> **Data to process**

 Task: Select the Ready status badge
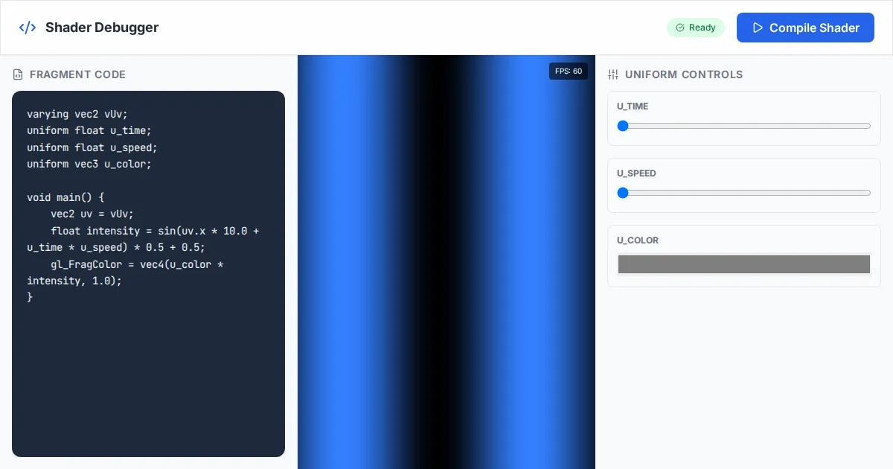696,28
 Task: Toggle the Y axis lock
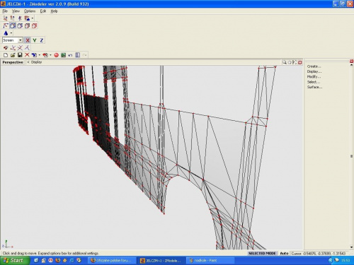[35, 40]
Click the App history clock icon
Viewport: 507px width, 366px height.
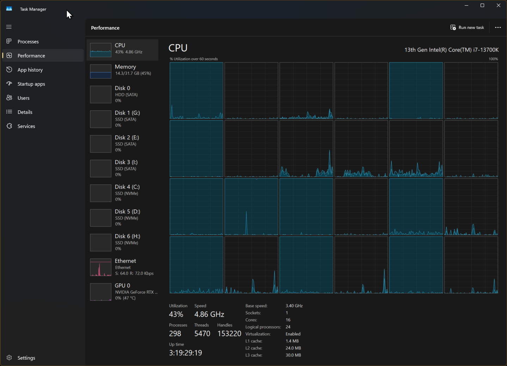9,69
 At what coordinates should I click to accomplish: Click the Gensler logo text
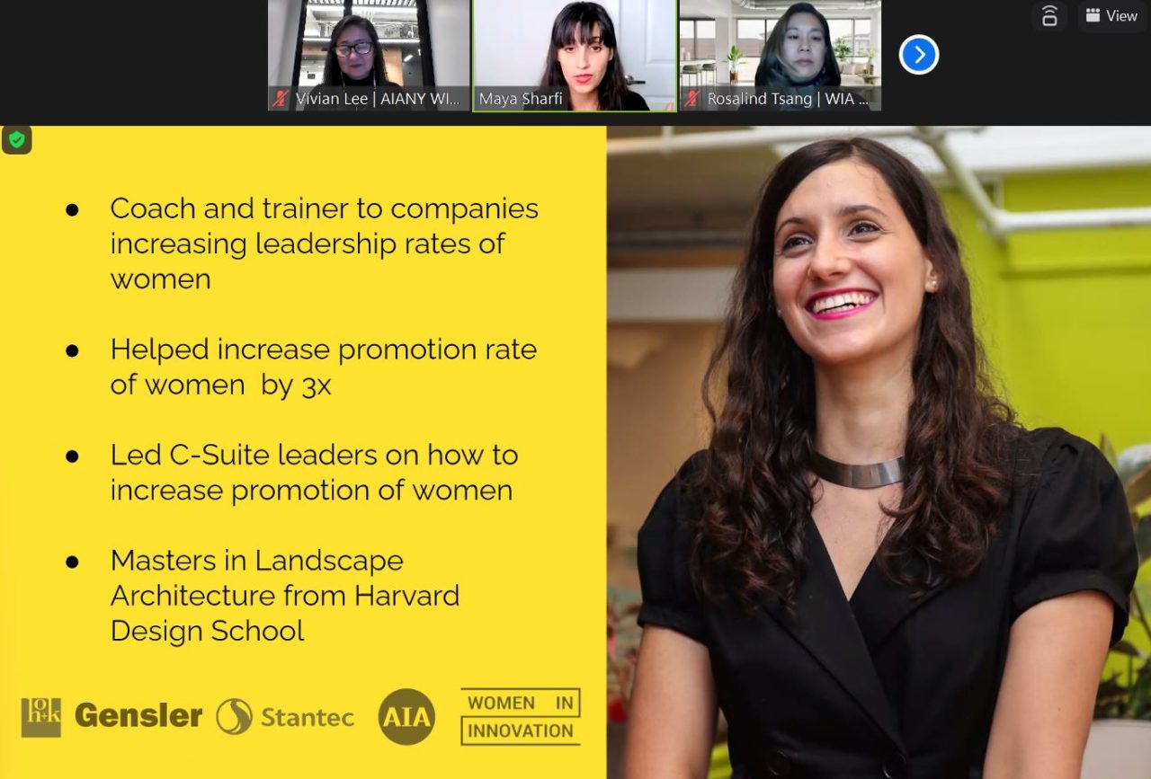point(138,716)
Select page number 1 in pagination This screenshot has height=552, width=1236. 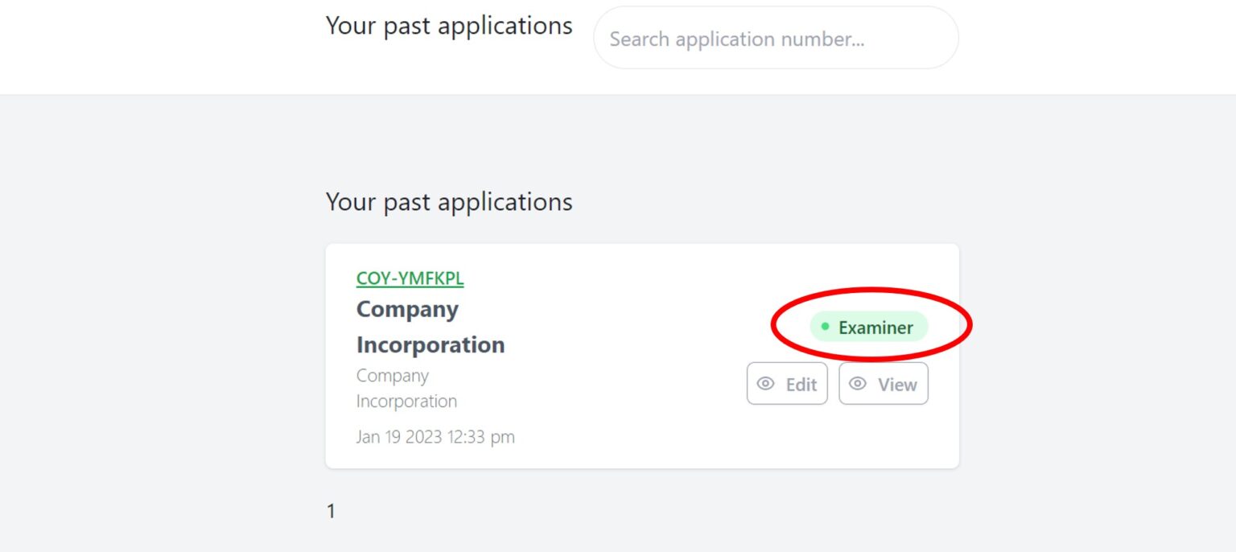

> **Exercise aim**
Every record above must be copied exactly, and no picture may appear in the copy.

> **Reply to the exercise**
 Task: Select the Ready status badge
696,28
 Task: Toggle the Y axis lock
[35, 40]
Click the App history clock icon
Viewport: 507px width, 366px height.
9,69
 At what coordinates should I click to accomplish: Click the Gensler logo text
point(138,716)
Select page number 1 in pagination This screenshot has height=552, width=1236. 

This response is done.